Problem description —
Down to the last line, restate the material below exactly.

Records —
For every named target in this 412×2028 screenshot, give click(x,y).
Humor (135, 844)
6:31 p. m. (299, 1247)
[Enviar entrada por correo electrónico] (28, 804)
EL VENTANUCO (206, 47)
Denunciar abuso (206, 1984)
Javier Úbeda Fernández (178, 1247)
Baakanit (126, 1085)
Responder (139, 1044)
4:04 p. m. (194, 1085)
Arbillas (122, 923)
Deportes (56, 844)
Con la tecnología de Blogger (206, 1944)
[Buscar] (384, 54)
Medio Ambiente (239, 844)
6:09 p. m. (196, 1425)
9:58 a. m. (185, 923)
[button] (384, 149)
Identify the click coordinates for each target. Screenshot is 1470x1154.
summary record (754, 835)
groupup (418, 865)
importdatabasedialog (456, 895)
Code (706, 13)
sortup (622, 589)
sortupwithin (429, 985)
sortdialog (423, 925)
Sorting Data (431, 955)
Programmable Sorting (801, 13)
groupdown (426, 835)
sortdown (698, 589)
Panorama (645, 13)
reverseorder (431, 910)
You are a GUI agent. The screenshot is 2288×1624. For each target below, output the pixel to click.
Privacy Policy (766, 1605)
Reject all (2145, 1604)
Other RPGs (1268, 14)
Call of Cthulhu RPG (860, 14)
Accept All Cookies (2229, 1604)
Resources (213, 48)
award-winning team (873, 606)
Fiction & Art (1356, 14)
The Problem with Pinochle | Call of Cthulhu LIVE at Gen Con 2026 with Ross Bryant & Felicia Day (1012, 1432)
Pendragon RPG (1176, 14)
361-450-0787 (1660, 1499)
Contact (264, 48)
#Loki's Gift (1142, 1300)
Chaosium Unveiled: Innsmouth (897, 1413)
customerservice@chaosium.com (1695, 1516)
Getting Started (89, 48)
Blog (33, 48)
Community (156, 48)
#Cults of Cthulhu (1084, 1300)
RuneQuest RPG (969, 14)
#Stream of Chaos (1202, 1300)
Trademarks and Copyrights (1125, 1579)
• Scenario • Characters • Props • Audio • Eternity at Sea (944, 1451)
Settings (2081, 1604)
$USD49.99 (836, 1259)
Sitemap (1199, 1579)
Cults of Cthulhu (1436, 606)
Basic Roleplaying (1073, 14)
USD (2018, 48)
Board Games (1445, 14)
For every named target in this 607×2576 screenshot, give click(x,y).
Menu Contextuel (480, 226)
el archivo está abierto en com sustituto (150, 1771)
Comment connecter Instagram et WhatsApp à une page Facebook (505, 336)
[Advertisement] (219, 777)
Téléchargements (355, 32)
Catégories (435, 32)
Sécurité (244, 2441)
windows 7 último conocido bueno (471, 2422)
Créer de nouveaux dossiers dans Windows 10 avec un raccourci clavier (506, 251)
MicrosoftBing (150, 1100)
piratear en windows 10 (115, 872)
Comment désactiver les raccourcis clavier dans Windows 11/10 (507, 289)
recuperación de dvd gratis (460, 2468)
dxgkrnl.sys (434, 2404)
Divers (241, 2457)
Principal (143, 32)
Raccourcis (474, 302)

Completed exercise —
For every named target in this 412×2028 screenshot, give click(x,y).
Humor (135, 844)
6:31 p. m. (299, 1247)
[Enviar entrada por correo electrónico] (28, 804)
EL VENTANUCO (206, 47)
Denunciar abuso (206, 1984)
Javier Úbeda Fernández (178, 1247)
Baakanit (126, 1085)
Responder (139, 1044)
4:04 p. m. (194, 1085)
Arbillas (122, 923)
Deportes (56, 844)
Con la tecnología de Blogger (206, 1944)
[Buscar] (384, 54)
Medio Ambiente (239, 844)
6:09 p. m. (196, 1425)
9:58 a. m. (185, 923)
[button] (384, 149)
Identify the click coordinates for each target. Screenshot is 1470x1154.
summary record (754, 835)
groupup (418, 865)
importdatabasedialog (456, 895)
Code (706, 13)
sortup (622, 589)
sortupwithin (429, 985)
sortdialog (423, 925)
Sorting Data (431, 955)
Programmable Sorting (801, 13)
groupdown (426, 835)
sortdown (698, 589)
Panorama (645, 13)
reverseorder (431, 910)
You are a GUI agent. The screenshot is 2288×1624. For each target below, output the pixel to click.
Privacy Policy (766, 1605)
Reject all (2145, 1604)
Other RPGs (1268, 14)
Call of Cthulhu RPG (860, 14)
Accept All Cookies (2229, 1604)
Resources (213, 48)
award-winning team (873, 606)
Fiction & Art (1356, 14)
The Problem with Pinochle | Call of Cthulhu LIVE at Gen Con 2026 with Ross Bryant & Felicia Day (1012, 1432)
Pendragon RPG (1176, 14)
361-450-0787 (1660, 1499)
Contact (264, 48)
#Loki's Gift (1142, 1300)
Chaosium Unveiled: Innsmouth (897, 1413)
customerservice@chaosium.com (1695, 1516)
Getting Started (89, 48)
Blog (33, 48)
Community (156, 48)
#Cults of Cthulhu (1084, 1300)
RuneQuest RPG (969, 14)
#Stream of Chaos (1202, 1300)
Trademarks and Copyrights (1125, 1579)
• Scenario • Characters • Props • Audio • Eternity at Sea (944, 1451)
Settings (2081, 1604)
$USD49.99 (836, 1259)
Sitemap (1199, 1579)
Cults of Cthulhu (1436, 606)
Basic Roleplaying (1073, 14)
USD (2018, 48)
Board Games (1445, 14)
For every named target in this 607×2576 screenshot, give click(x,y).
Menu Contextuel (480, 226)
el archivo está abierto en com sustituto (150, 1771)
Comment connecter Instagram et WhatsApp à une page Facebook (505, 336)
[Advertisement] (219, 777)
Téléchargements (355, 32)
Catégories (435, 32)
Sécurité (244, 2441)
windows 7 último conocido bueno (471, 2422)
Créer de nouveaux dossiers dans Windows 10 avec un raccourci clavier (506, 251)
MicrosoftBing (150, 1100)
piratear en windows 10 (115, 872)
Comment désactiver les raccourcis clavier dans Windows 11/10 (507, 289)
recuperación de dvd gratis (460, 2468)
dxgkrnl.sys (434, 2404)
Divers (241, 2457)
Principal (143, 32)
Raccourcis (474, 302)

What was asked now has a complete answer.